■ **Records for this task**

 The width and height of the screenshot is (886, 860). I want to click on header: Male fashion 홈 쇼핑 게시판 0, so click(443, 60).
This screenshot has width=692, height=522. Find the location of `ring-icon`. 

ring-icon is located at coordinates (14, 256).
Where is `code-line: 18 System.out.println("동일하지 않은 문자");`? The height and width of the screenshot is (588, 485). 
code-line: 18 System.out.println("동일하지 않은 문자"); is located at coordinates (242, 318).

* * *

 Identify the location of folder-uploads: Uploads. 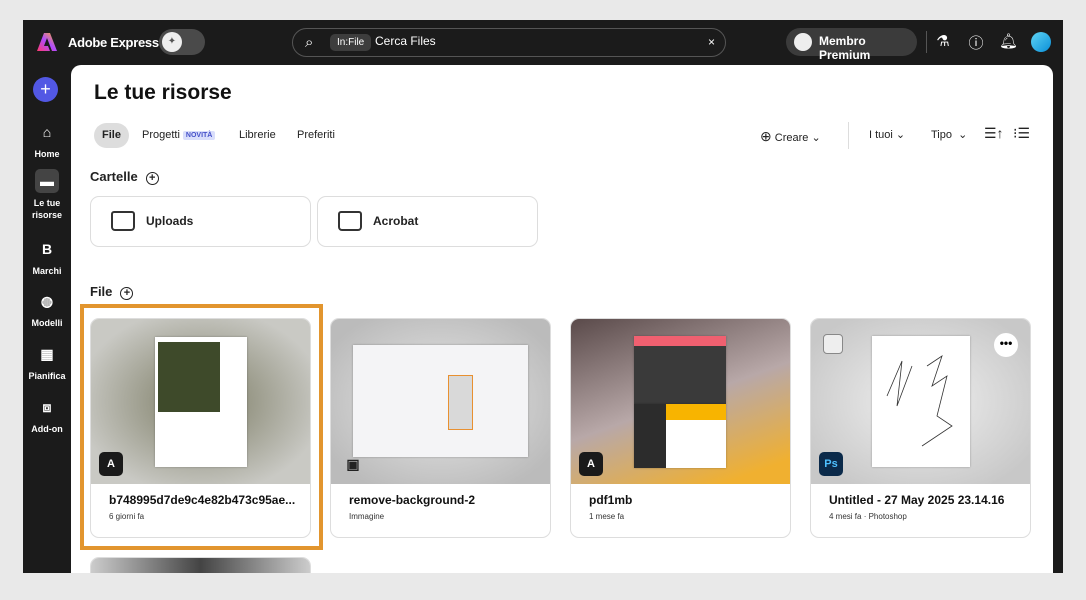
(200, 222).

■ **Brief**
Please print, word for word, the records starting with the line that contains "This screenshot has" and going on through the line that contains "coordinates (242, 318).", both of those lines included.

■ **Task answer**
This screenshot has width=692, height=522. Find the location of `ring-icon`. 

ring-icon is located at coordinates (14, 256).
Where is `code-line: 18 System.out.println("동일하지 않은 문자");`? The height and width of the screenshot is (588, 485). 
code-line: 18 System.out.println("동일하지 않은 문자"); is located at coordinates (242, 318).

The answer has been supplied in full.